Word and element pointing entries
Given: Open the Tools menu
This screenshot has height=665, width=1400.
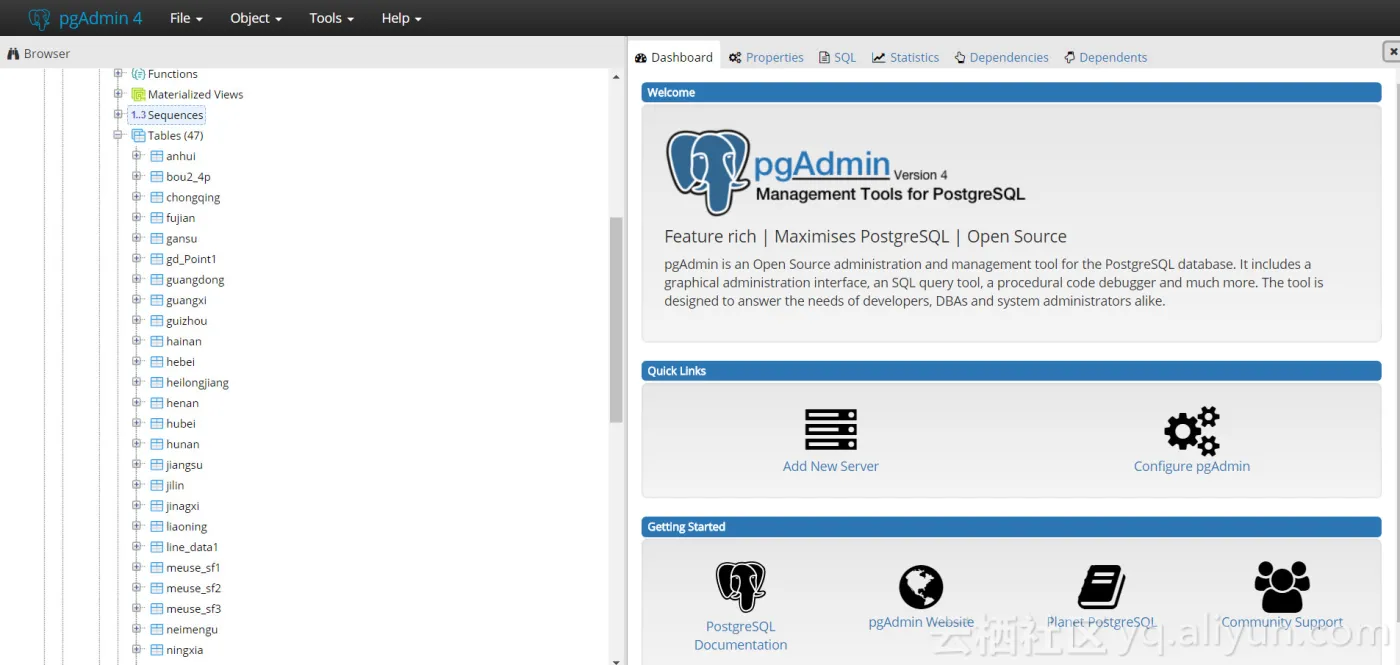Looking at the screenshot, I should 331,18.
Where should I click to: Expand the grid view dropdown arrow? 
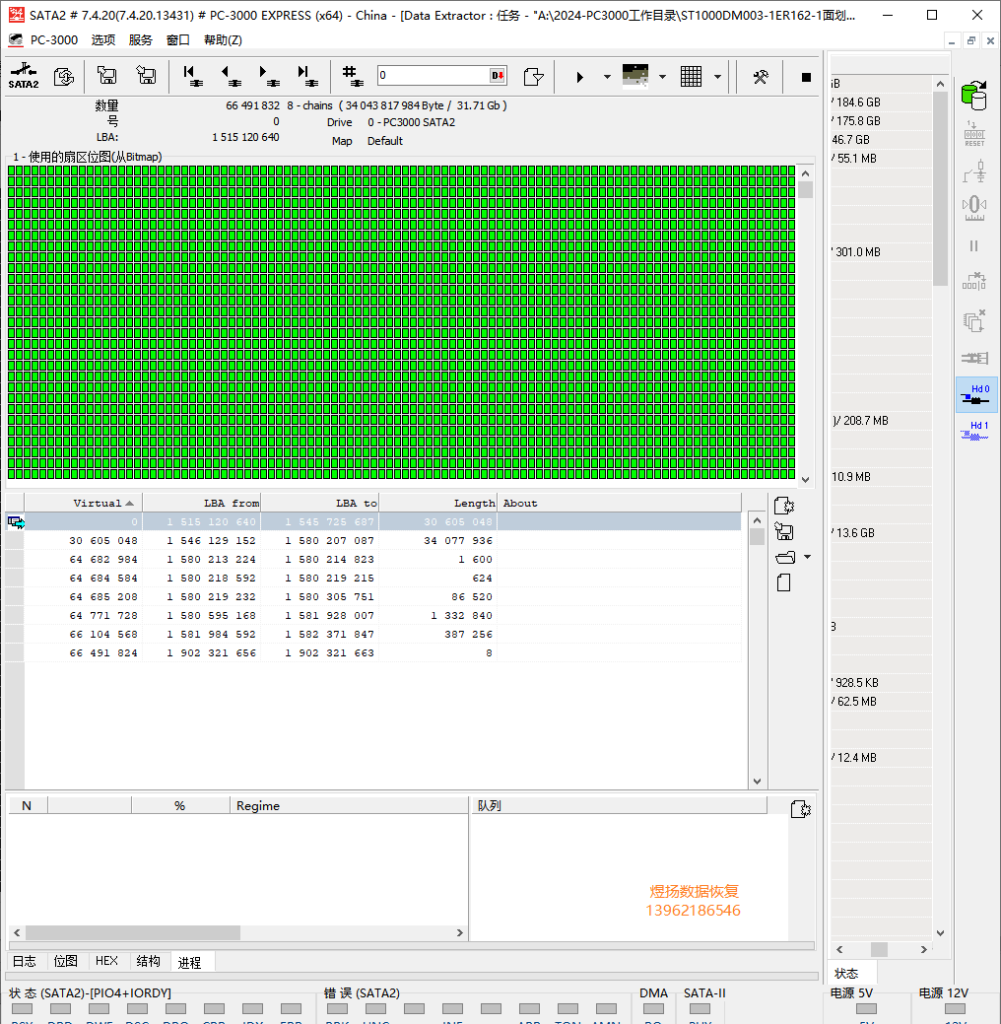(x=717, y=77)
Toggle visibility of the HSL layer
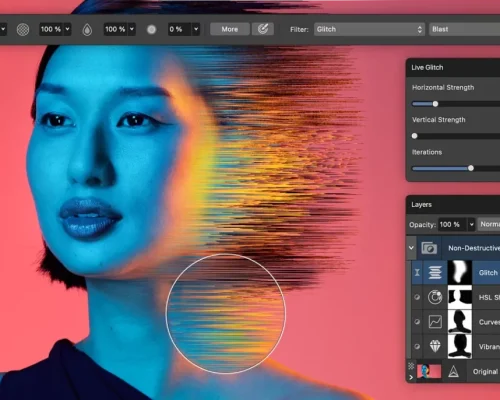Screen dimensions: 500x400 click(x=417, y=297)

**The request**
Write out every line of the records above as a numbered list, skipping blank lines and leaving the pictures out.

**Answer to this exercise**
1. Given: Open the Tools menu
2. This screenshot has height=665, width=1400.
3. Looking at the screenshot, I should 331,18.
4. Where should I click to: Expand the grid view dropdown arrow? 
5. (x=717, y=77)
6. Toggle visibility of the HSL layer
7. Screen dimensions: 500x400 click(x=417, y=297)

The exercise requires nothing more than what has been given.